Required work >> Render the data from its beginning through the line containing "coord(10,112)" as a JSON list of strings, one string per line, with blank lines omitted. Leave the pictures out.

* begin *

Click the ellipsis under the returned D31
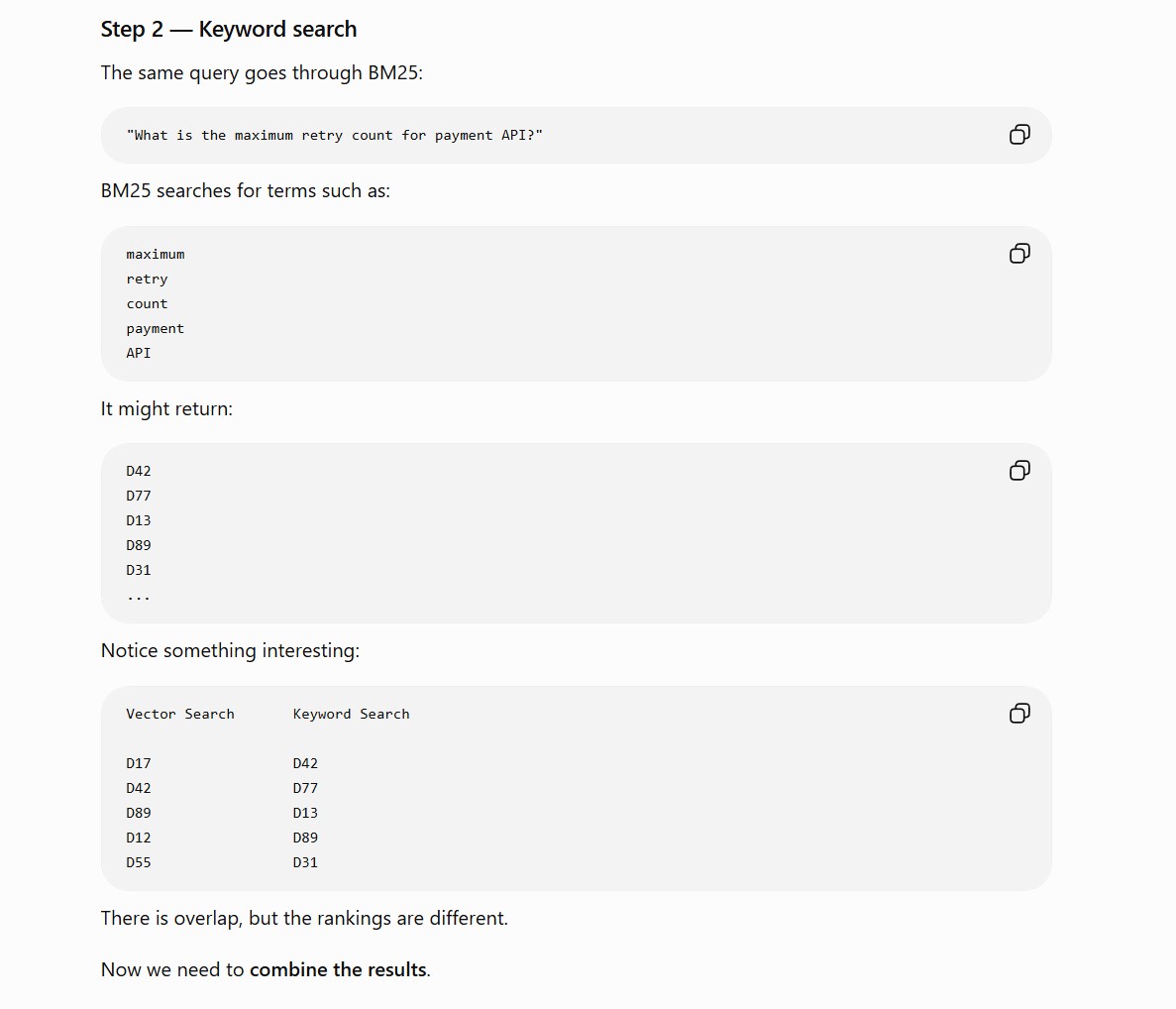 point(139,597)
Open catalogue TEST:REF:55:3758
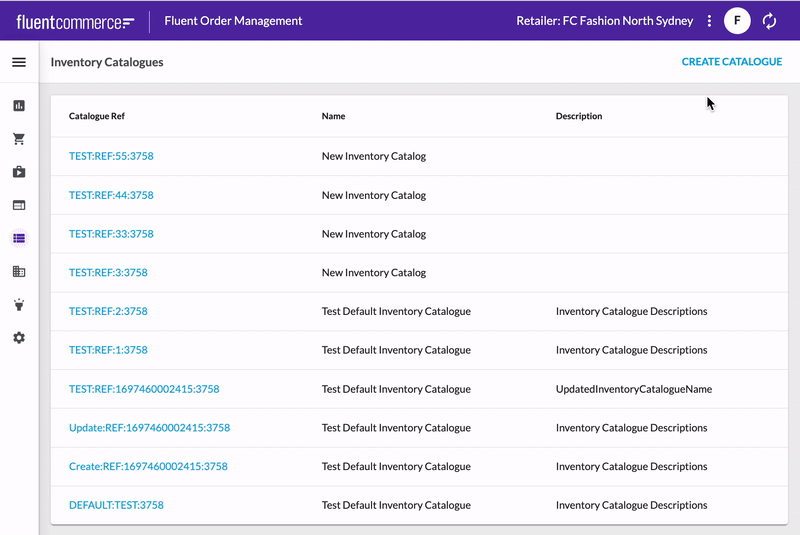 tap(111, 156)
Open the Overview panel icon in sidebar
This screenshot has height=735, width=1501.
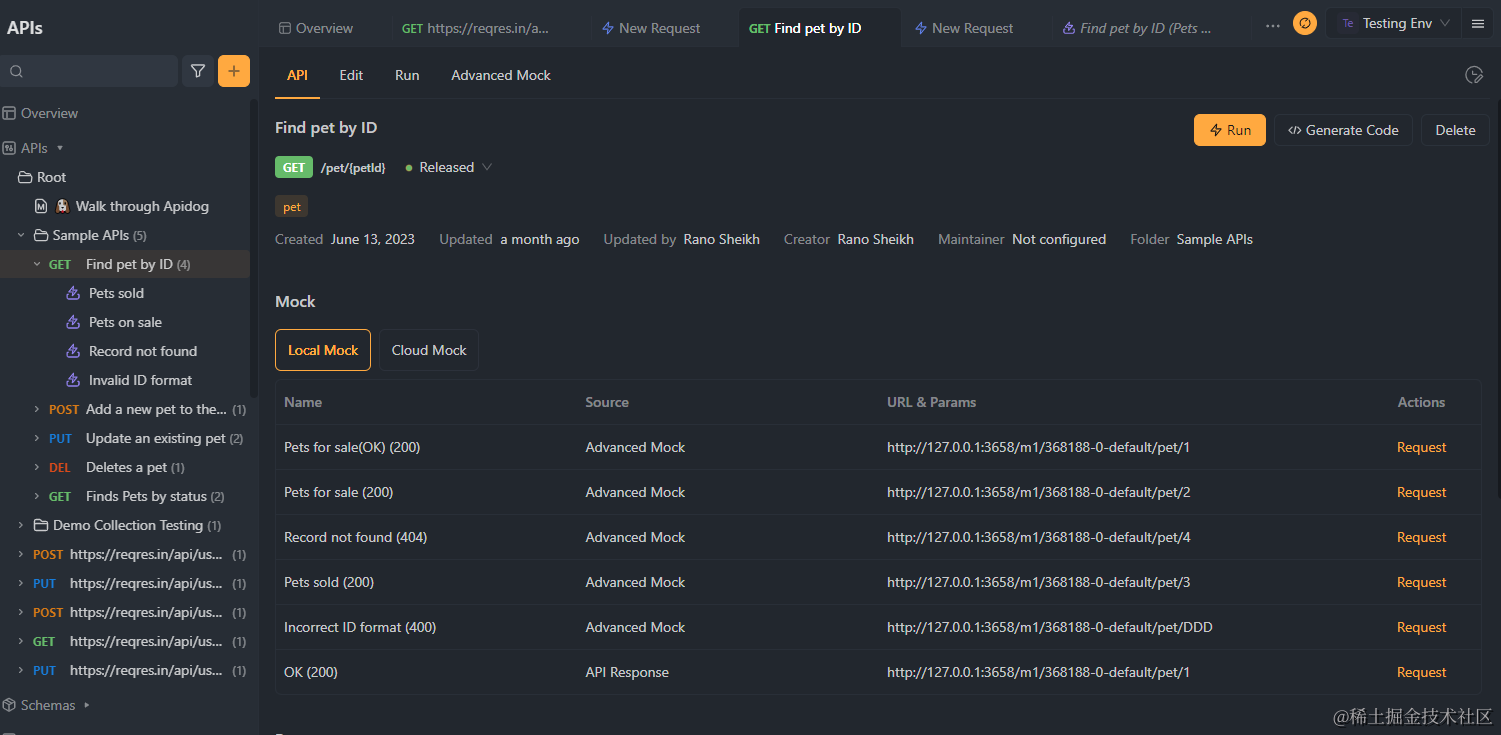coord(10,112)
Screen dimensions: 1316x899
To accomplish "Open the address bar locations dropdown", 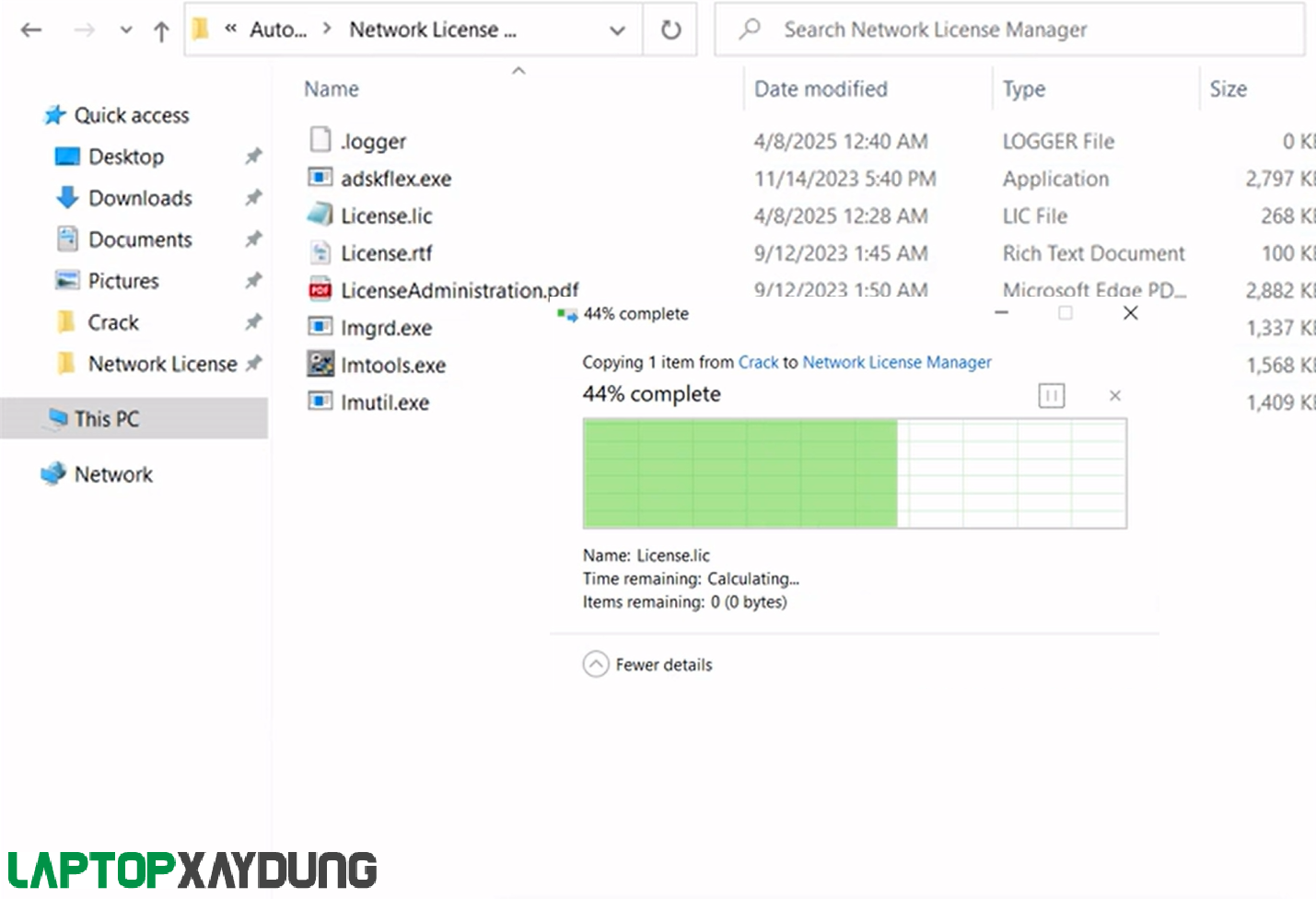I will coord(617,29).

* end *

Answer to this task >>
[
  "Click the ellipsis under the returned D31",
  " point(139,597)",
  "Open catalogue TEST:REF:55:3758",
  " tap(111, 156)",
  "Open the Overview panel icon in sidebar",
  "This screenshot has height=735, width=1501.",
  "coord(10,112)"
]